Who it suits and who it does not suit

This practice is a good fit for competitive athletes ages 13 and up, including high school and college players, amateur endurance athletes, and military or tactical personnel. It also serves injury-recovery contexts where depression or anxiety is blocking rehabilitation, or substance use that began as performance enhancement. Non-athletes with severe psychiatric illness but no performance identity may find a general psychiatrist or inpatient/crisis care more appropriate. Patients seeking only therapy without medication management should confirm the provider's willingness to offer therapy-only arrangements, as the practice emphasizes psychiatric evaluation and medication.

The lower age limit of 13 means pediatric athletes in competitive environments can access care, though younger children would need pediatric psychiatric referral elsewhere in Baltimore.

What the first visit involves

The initial appointment is a full psychiatric evaluation: detailed history of present illness, past psychiatric and medical history, substance use, medication history, family psychiatric history, and social context.

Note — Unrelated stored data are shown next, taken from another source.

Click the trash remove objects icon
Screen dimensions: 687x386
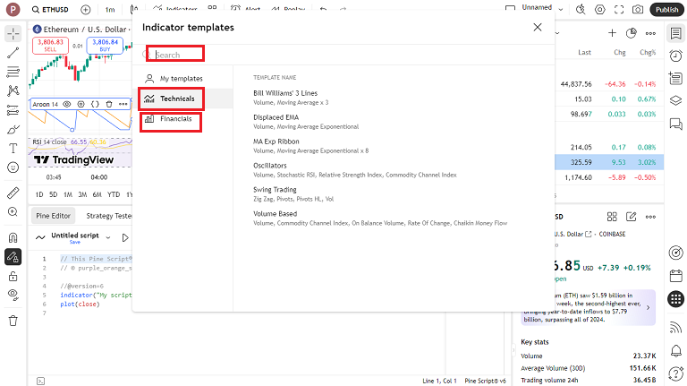click(13, 321)
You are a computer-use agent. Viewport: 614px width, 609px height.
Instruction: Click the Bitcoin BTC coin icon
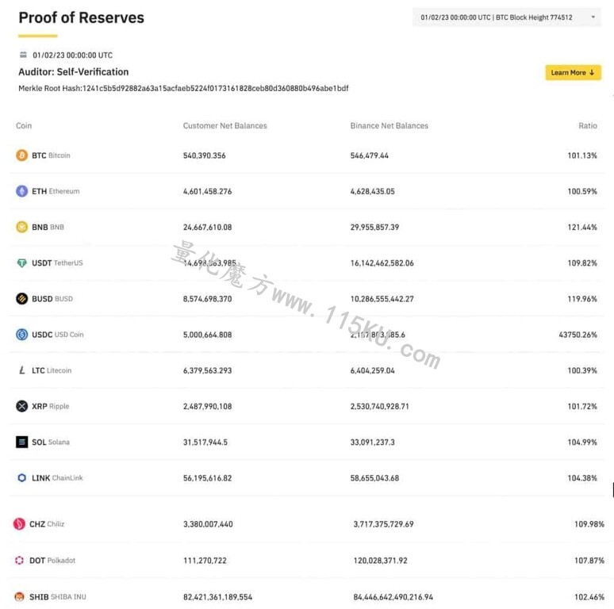point(22,155)
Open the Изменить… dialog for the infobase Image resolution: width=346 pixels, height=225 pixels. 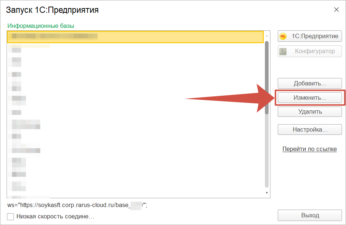[310, 98]
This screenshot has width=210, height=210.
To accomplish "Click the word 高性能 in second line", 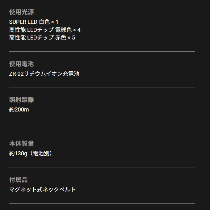I will tap(17, 30).
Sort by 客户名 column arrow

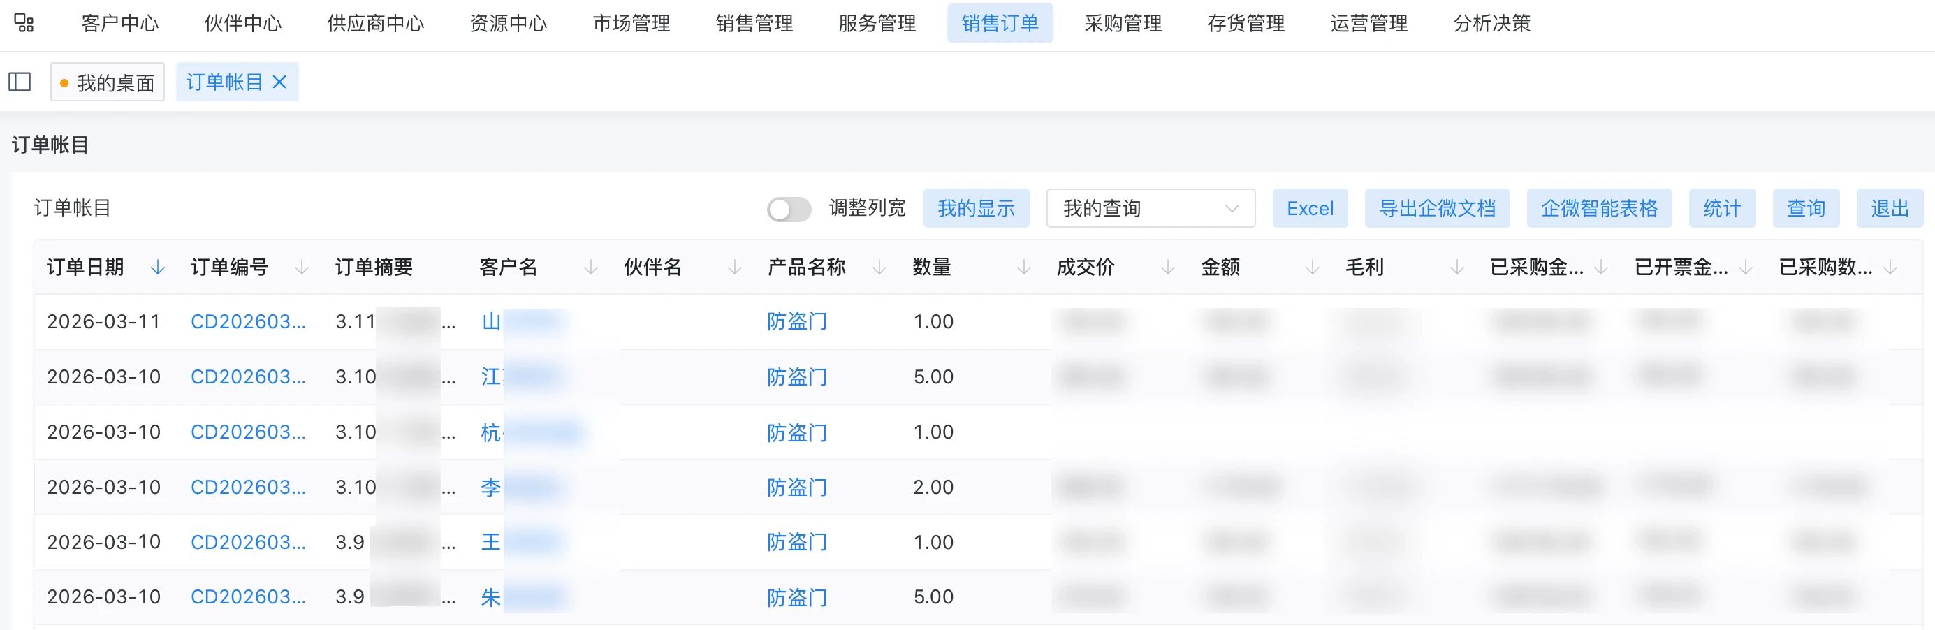[591, 267]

The provider will assess how psychiatric symptoms specifically affect training, competition, or performance goals. Come prepared to describe your athletic or professional role in detail, any recent performance changes, and what success or failure means to you in that context. Bring insurance information and a list of current medications or supplements. The evaluation concludes with diagnostic impression, treatment recommendations (medication and/or therapy), and discussion of expected timeline.

Subsequent appointments follow the standard psychiatric cadence: medication management visits every 4 to 12 weeks depending on stability, and psychotherapy weekly or biweekly as agreed. The provider typically coordinates with athletic trainers, team physicians, or coaches if the patient authorizes it, though confidentiality limits what can be shared.

Hours, parking, and logistics

Hours and location details should be confirmed directly with the practice, as these change. The practice operates in Baltimore on a standard Monday-through-Friday schedule with some evening availability for working patients. Parking is typically street or lot parking depending on the specific location; confirm accessibility when scheduling.

Telehealth is likely available for follow-up visits; confirm at intake whether the provider offers virtual psychiatric medication management, which is common in Baltimore-area practices.

MD Sports Performance fills a gap in Baltimore psychiatry for athletes and active adults whose mental health symptoms are inextricable from their performance demands. It is neither the lowest-cost option nor the most comprehensive emergency resource, but it is the appropriate choice if your psychiatric care needs to be grounded in the specific pressures of athletic or high-performance life.